This article surveys an area of Justice Scalia’s legacy that is often overlooked by scholars who write broadly about the Supreme Court: his many contributions to the field of bankruptcy law. The Bankruptcy Code is rife with statutory interpretation questions that demand clear and predictable answers, due to the efficiency interests at stake and the absence of any intermediate interpretive forces, such as administrative agencies. Justice Scalia arrived on the high court at the outset of the modern bankruptcy era, and the article argues that his brand of rule-based textualism was a particularly good fit for bankruptcy law.

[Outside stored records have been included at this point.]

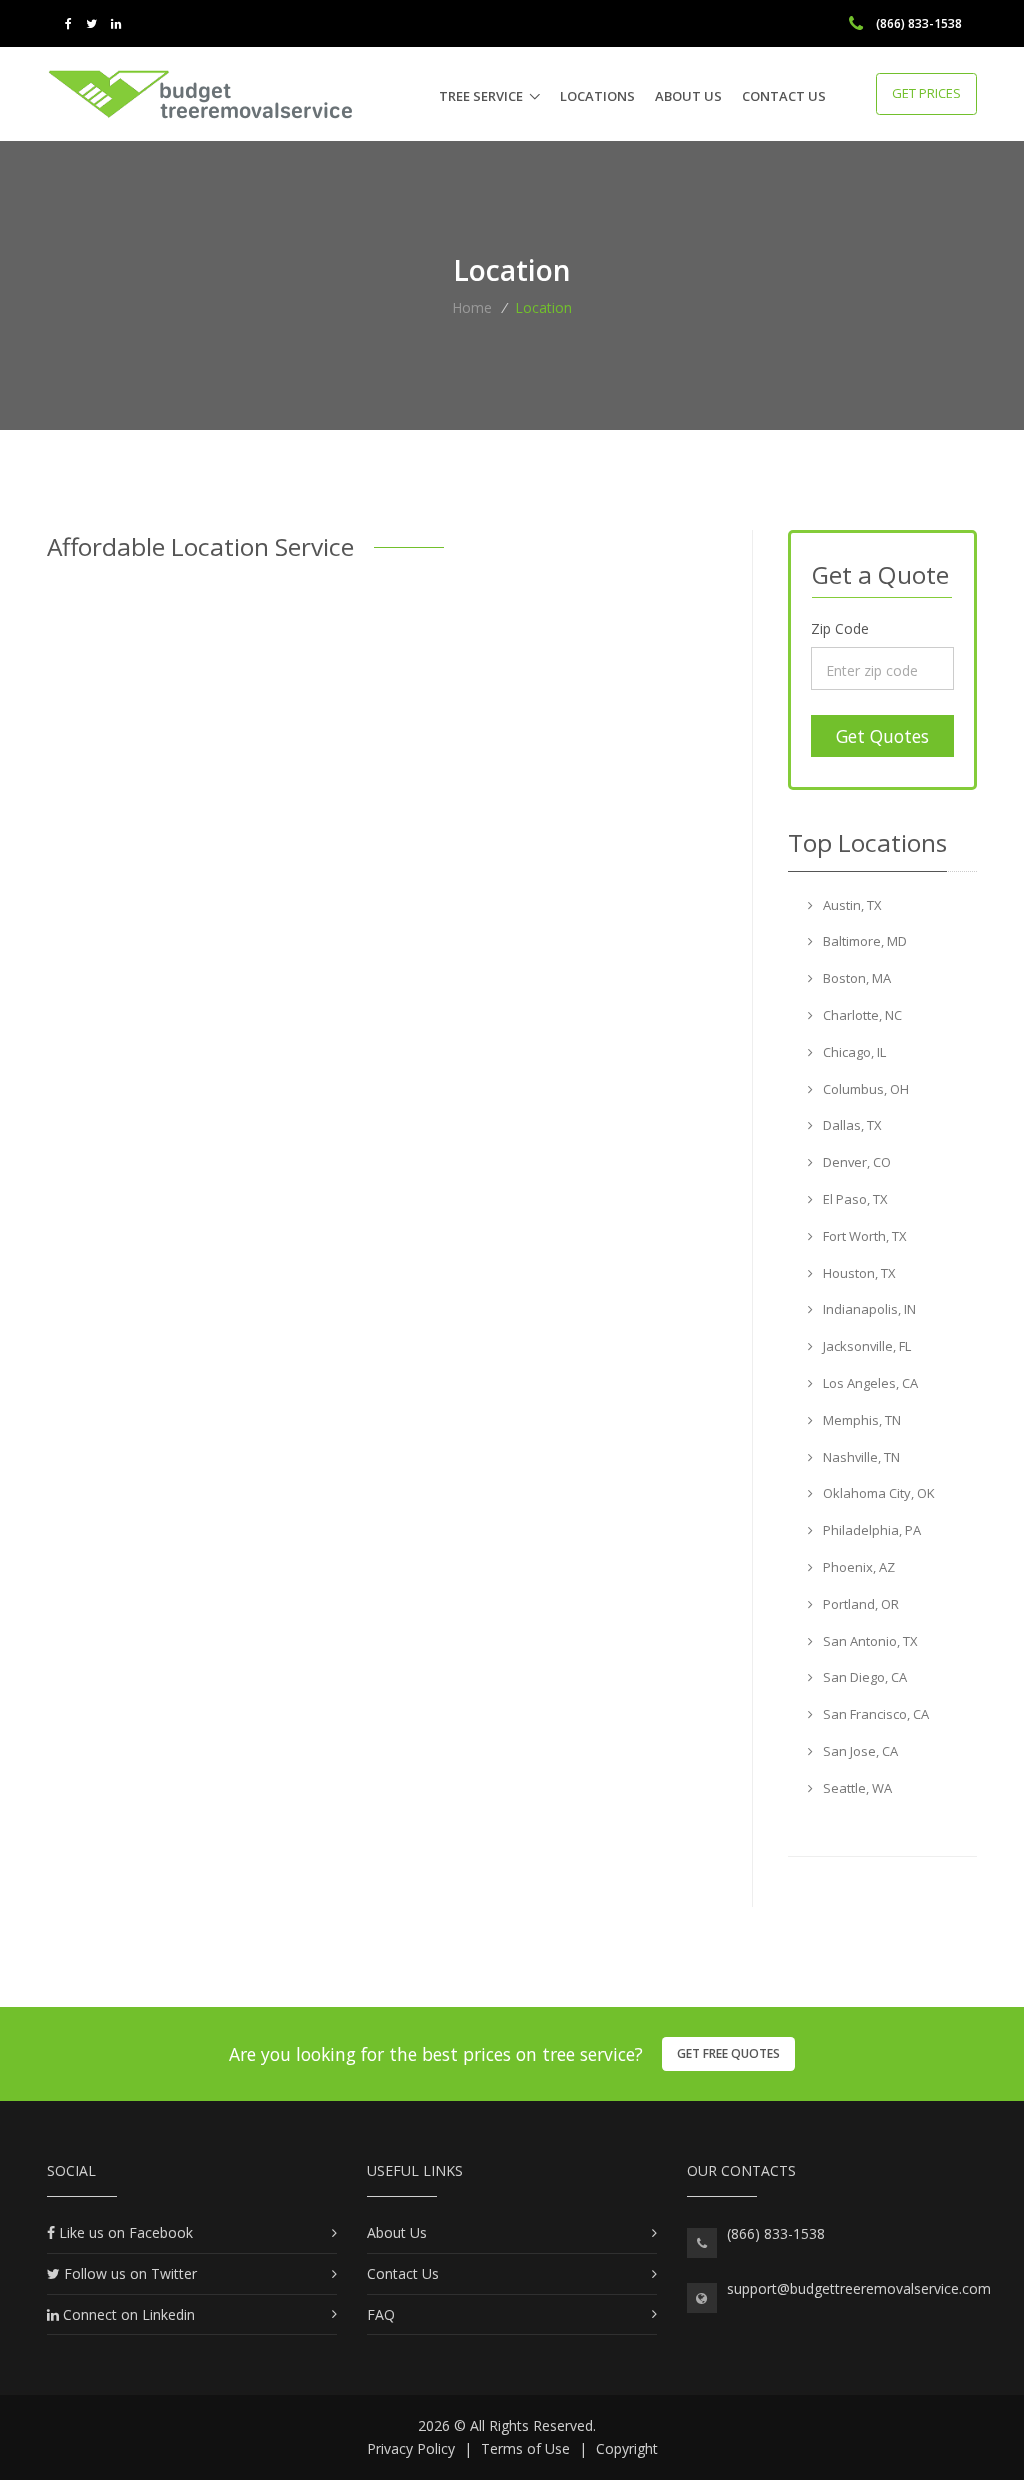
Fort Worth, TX (863, 1236)
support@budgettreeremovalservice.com (859, 2288)
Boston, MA (855, 978)
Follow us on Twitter (128, 2273)
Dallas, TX (851, 1125)
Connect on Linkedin (127, 2314)
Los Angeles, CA (869, 1383)
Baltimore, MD (863, 941)
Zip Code (840, 628)
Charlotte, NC (861, 1015)
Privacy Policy (411, 2448)
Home (472, 307)
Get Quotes (882, 736)
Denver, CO (855, 1162)
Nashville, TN (860, 1457)
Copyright (627, 2448)
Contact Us (784, 96)
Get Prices (926, 93)
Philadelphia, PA (870, 1530)
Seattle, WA (856, 1788)
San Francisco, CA (874, 1714)
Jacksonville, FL (865, 1346)
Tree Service (481, 96)
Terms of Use (525, 2448)
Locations (597, 96)
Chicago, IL (853, 1052)
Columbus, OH (864, 1089)
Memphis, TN (860, 1420)
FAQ (381, 2314)
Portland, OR (859, 1604)
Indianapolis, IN (868, 1309)
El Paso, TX (854, 1199)
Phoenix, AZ (857, 1567)
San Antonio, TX (869, 1641)
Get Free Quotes (728, 2053)
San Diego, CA (863, 1677)
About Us (688, 96)
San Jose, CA (859, 1751)
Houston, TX (858, 1273)
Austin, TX (851, 905)
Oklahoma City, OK (877, 1493)
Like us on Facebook (124, 2232)
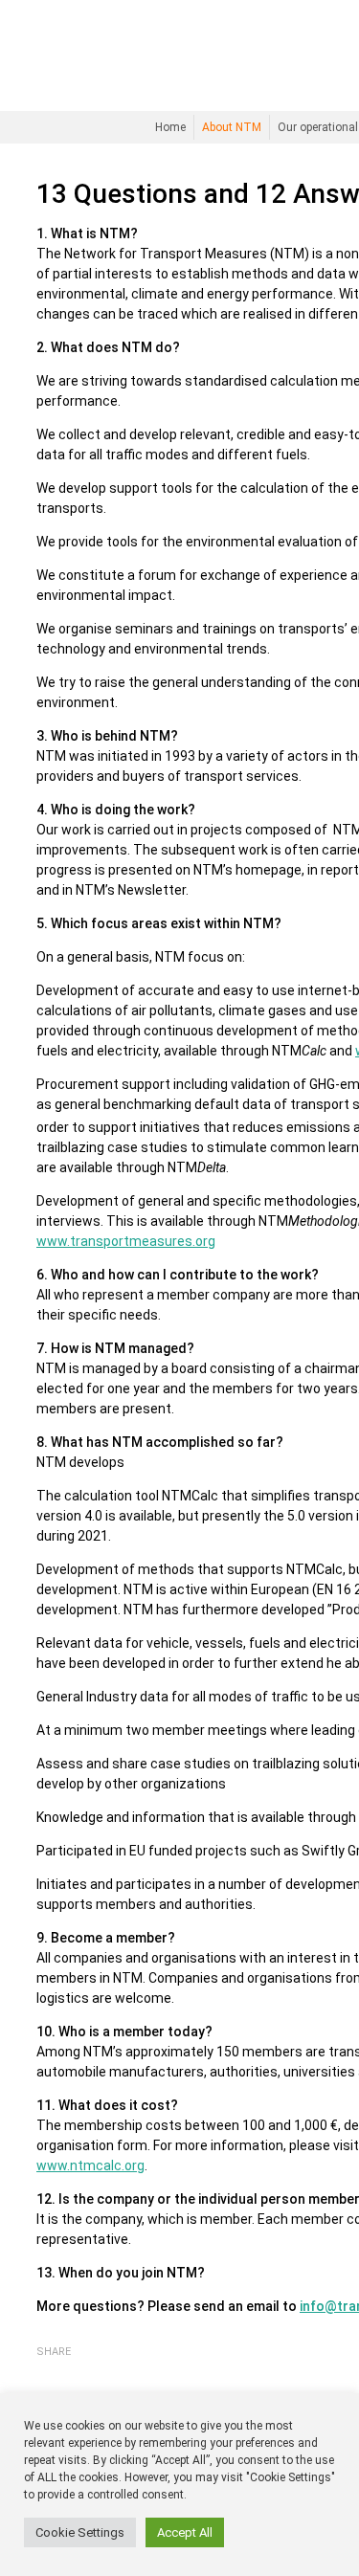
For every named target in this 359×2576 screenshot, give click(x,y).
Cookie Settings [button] (79, 2532)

Specifically, four themes emerge from Justice Scalia’s bankruptcy writings: a holistic approach to the Bankruptcy Code, a Kantian commitment to textual justice, a vocal crusade against legislative history, and an insistence on clear rules to delineate bankruptcy judges’ powers. A review of Justice Scalia’s decisions exemplifying these themes leads to some surprising and perhaps counterintuitive conclusions about the ways in which his approach to the Bankruptcy Code often benefited individual debtors over larger creditors, particularly consumer lenders. The article argues that each aspect of this philosophy promotes predictability and clarity, thereby furthering the ultimate purposes of the Bankruptcy Code.
But despite these advantages, Justice Scalia’s philosophy has not been widely embraced. To help explain this paradox, the article identifies several bankruptcy decisions in which Justice Scalia did not faithfully follow his own rules, thereby muddying his overall message to lower courts and litigants. Nonetheless, the article concludes by urging bankruptcy judges and practitioners to look past these exceptions and continue to press a rule-based textualist approach.